Work instructions ->
Once you reach the line that holds "You are a computer-use agent. 270x253 pixels." in the listing below, output it and every line after it through the line that holds "Task: Expand the 복셀 (voxel) options", word for word.

· · · ·

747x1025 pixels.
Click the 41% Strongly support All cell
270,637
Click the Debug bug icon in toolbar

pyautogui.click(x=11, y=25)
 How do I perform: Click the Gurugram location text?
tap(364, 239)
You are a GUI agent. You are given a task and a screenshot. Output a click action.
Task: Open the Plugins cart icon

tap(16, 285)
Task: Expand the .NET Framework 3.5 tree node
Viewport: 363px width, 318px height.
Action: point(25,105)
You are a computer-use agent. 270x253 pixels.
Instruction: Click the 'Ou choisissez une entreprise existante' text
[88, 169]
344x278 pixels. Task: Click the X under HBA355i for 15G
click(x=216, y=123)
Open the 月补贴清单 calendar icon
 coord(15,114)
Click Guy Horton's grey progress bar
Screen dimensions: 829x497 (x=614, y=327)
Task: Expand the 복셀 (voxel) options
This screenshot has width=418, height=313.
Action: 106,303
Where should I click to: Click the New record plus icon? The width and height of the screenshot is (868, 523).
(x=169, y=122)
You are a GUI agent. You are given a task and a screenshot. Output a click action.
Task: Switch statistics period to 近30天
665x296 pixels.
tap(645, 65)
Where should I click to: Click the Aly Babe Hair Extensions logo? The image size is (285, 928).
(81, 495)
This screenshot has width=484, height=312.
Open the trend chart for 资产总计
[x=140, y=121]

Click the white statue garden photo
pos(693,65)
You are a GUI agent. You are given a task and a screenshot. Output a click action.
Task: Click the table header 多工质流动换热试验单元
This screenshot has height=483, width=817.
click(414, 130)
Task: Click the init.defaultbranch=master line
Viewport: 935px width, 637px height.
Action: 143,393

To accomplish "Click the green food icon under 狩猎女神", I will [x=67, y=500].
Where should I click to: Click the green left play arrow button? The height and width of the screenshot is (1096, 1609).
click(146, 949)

· · · ·

Answer to the problem ->
You are a computer-use agent. 270x253 pixels.
Instruction: Click the 'Ou choisissez une entreprise existante' text
[88, 169]
344x278 pixels. Task: Click the X under HBA355i for 15G
click(x=216, y=123)
Open the 月补贴清单 calendar icon
 coord(15,114)
Click Guy Horton's grey progress bar
Screen dimensions: 829x497 (x=614, y=327)
Task: Expand the 복셀 (voxel) options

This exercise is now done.